Some things—like marriage for same-sex couples—really are inevitable (and I am proud to be the lead counsel in the ACLU of Florida’s case challenging Florida’s ban on recognizing marriages of same-sex couples); but marriage equality is only inevitable because countless people have been working for decades (and are continuing to work) to make it so. While the marriage equality movement will hopefully be sliding into home plate in one of the next two Supreme Court terms, there remains a long, hard road ahead on other issues.

For example, many people are still shocked to hear that most states have no laws explicitly prohibiting employers from firing someone simply for being gay or transgender. While litigation will have a role to play in that fight as well, the real heavy lifting will have to be done in state legislatures (and not a single southern state has a non-discrimination law barring discrimination against LGBT people). Despite supermajority support for employment protections for LGBT people, legislatures are fertile ground for the harmful stereotypes and misinformation about LGBT people that continue to exist, thanks in substantial part to the harmful and misguided work of anti-LGBT groups.

Perhaps nowhere will these battles be fought harder than in the South, and for the same reasons, the South is where the need for these protections is likely the most acute. Southerners stand awestruck at the progress being made elsewhere, like with California’s incredible new statutory protections for transgender students. Such a law in Mississippi is unthinkable and will continue to be so until the work is done to educate and mobilize the public.

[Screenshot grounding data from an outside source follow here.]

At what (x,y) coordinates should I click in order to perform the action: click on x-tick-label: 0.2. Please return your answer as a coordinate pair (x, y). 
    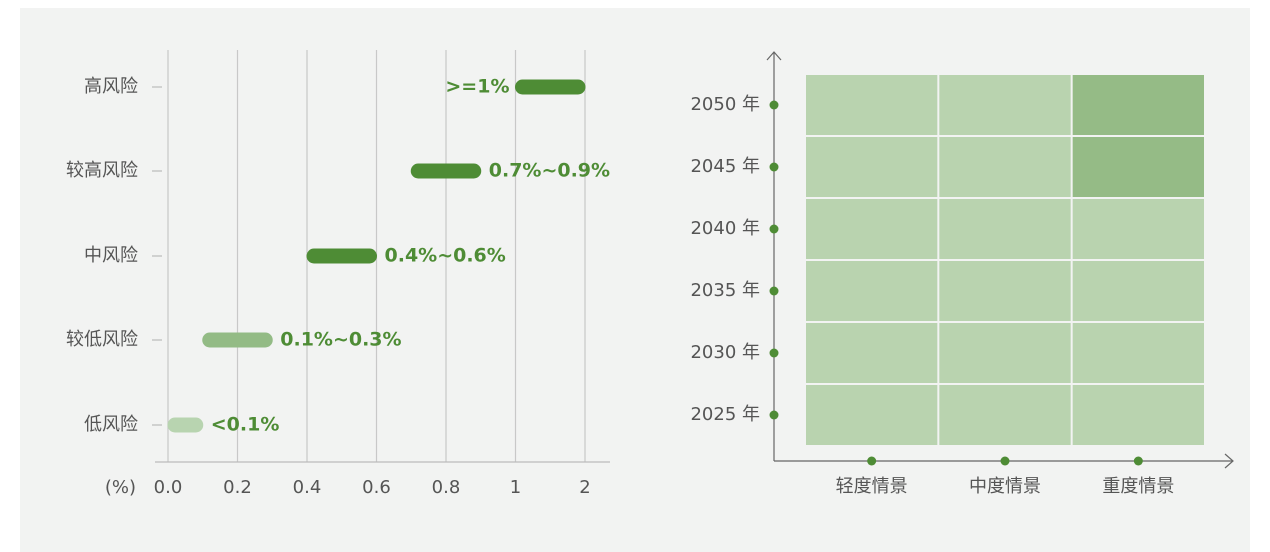
    Looking at the image, I should click on (238, 488).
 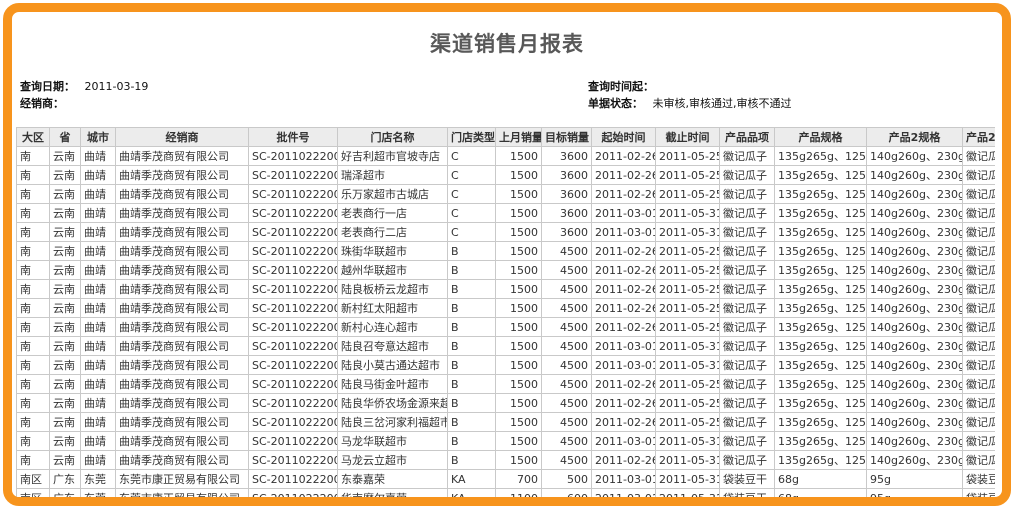 What do you see at coordinates (820, 492) in the screenshot?
I see `table-cell: 68g` at bounding box center [820, 492].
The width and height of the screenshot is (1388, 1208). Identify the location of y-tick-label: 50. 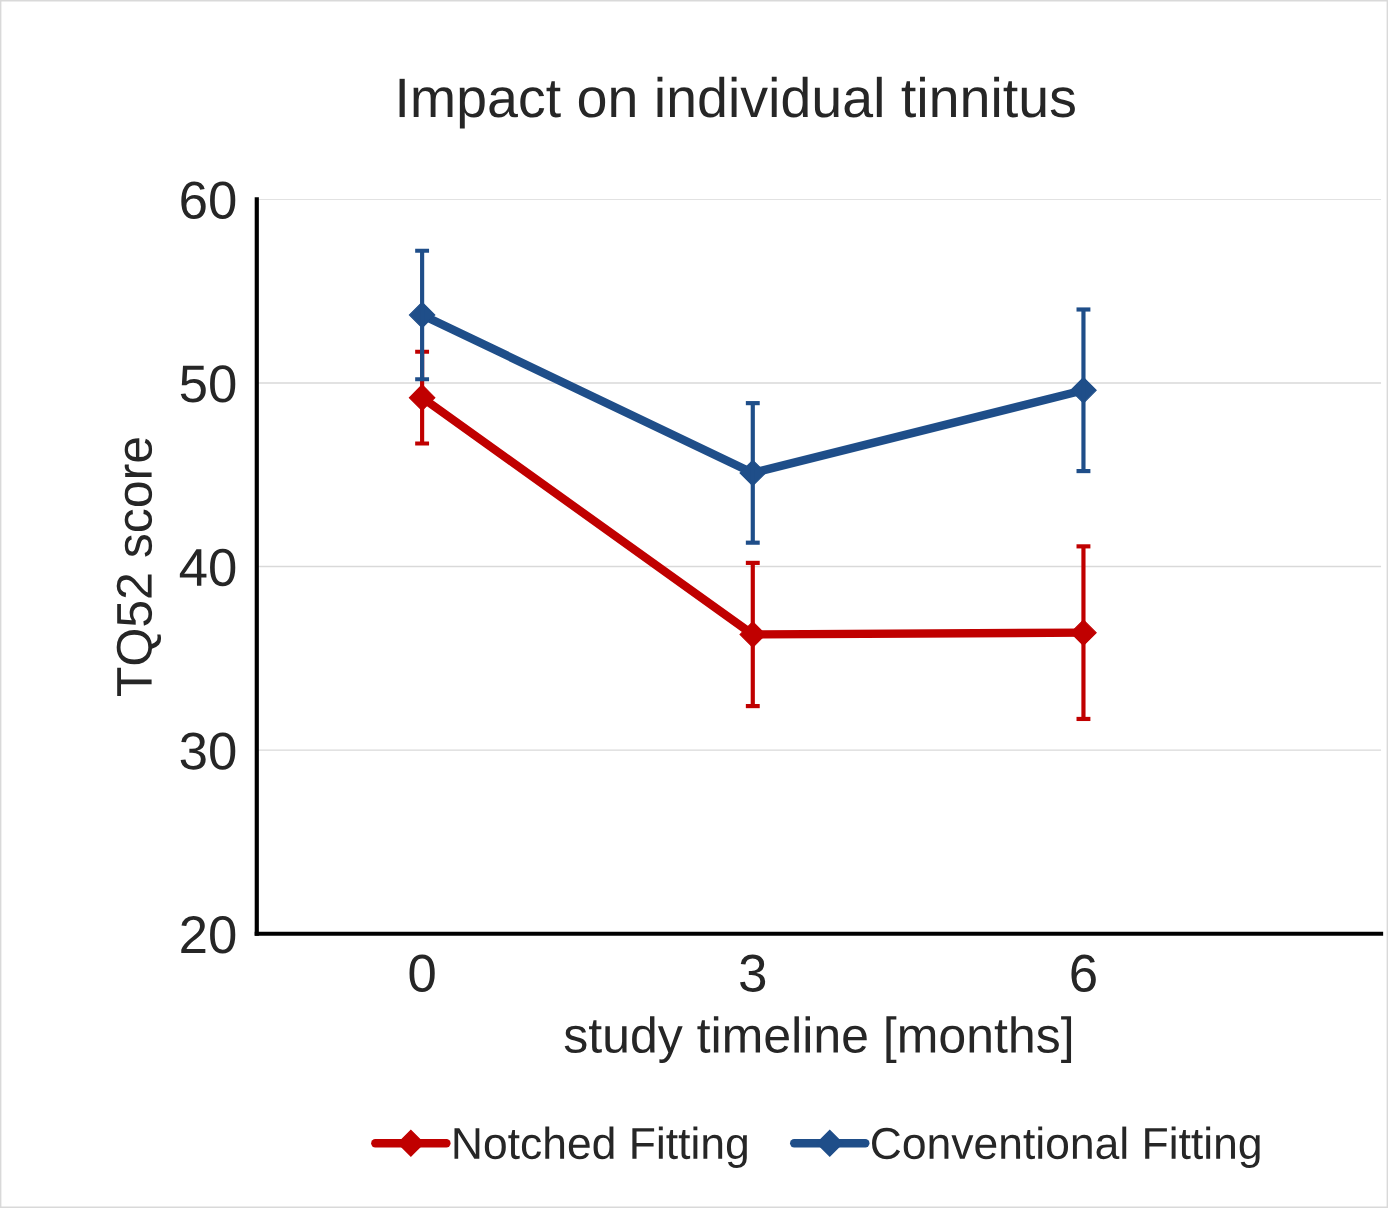
(208, 384).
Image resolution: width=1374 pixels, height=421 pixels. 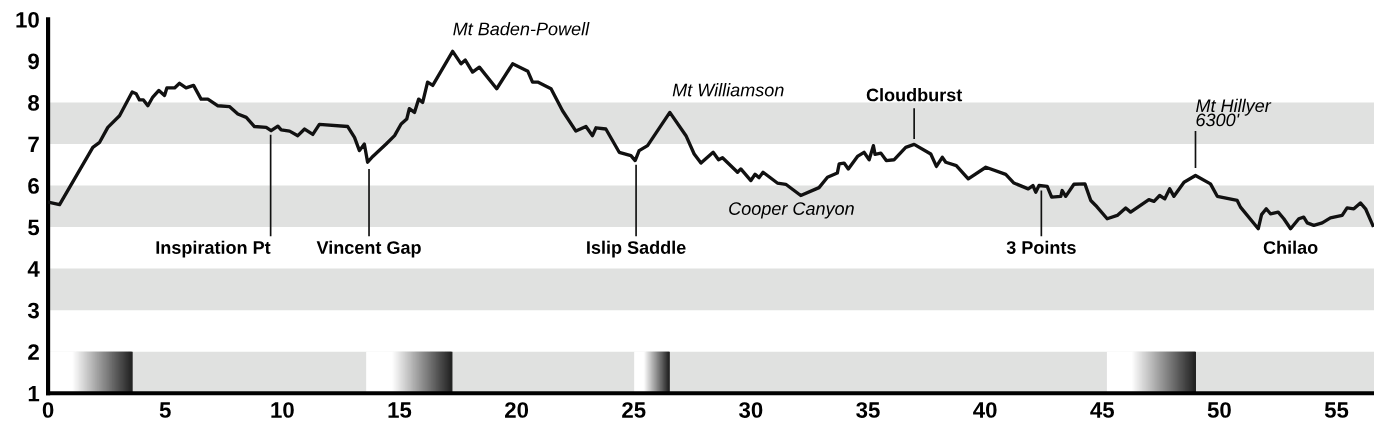 I want to click on x-tick-label: 55, so click(x=1336, y=410).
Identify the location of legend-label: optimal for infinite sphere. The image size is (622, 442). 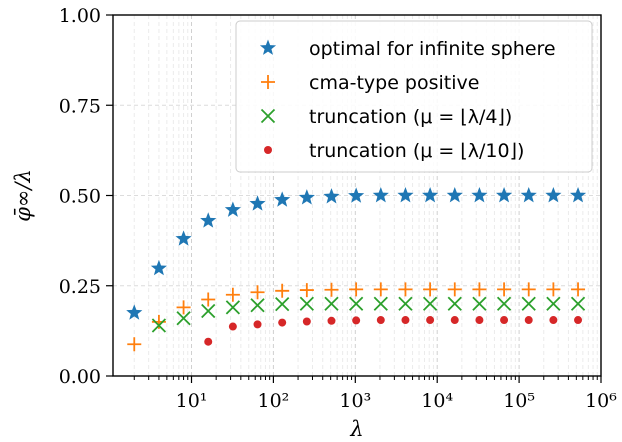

In the meantime, progressives in southern states still struggle for basic protections—recognition that discrimination on the basis of sexual orientation and gender identity is not more legitimate than discrimination on the basis of race, sex, national origin, or other protected categories.

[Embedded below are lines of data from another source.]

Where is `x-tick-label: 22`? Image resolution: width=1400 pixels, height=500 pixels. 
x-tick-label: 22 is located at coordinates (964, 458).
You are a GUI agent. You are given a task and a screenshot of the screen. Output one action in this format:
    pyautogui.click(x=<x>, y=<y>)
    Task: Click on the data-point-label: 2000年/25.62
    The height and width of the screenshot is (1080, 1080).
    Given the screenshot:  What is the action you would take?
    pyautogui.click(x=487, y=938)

Compounding this predicament is the willingness of individuals both in the South and elsewhere to use religion as a blank check for discrimination in this context. Such religious exemptions will look very attractive to legislators facing pressure from anti-LGBT groups, but the insidious nature of the exemptions cannot be overstated. Many are drawn so broadly that they could potentially encompass not only houses of worship but religiously affiliated universities and hospitals (for example)—some even go beyond religiously affiliated institutions—and because the exemptions are not applied to other protected categories, they entrench the dangerous perception that discrimination against LGBT people is more legitimate than other forms of discrimination.

These and other challenges characteristic of the South mean there is a lot still to be done. National organizations and funders are recognizing the needs of people living in Southern states and are pumping in resources, which is a big first step to transforming overwhelming public support into legislation. State and local groups that have been slogging for years in their respective state legislatures will be pushing harder than ever, seeking to capitalize on recent momentum to finally push us over the finish line.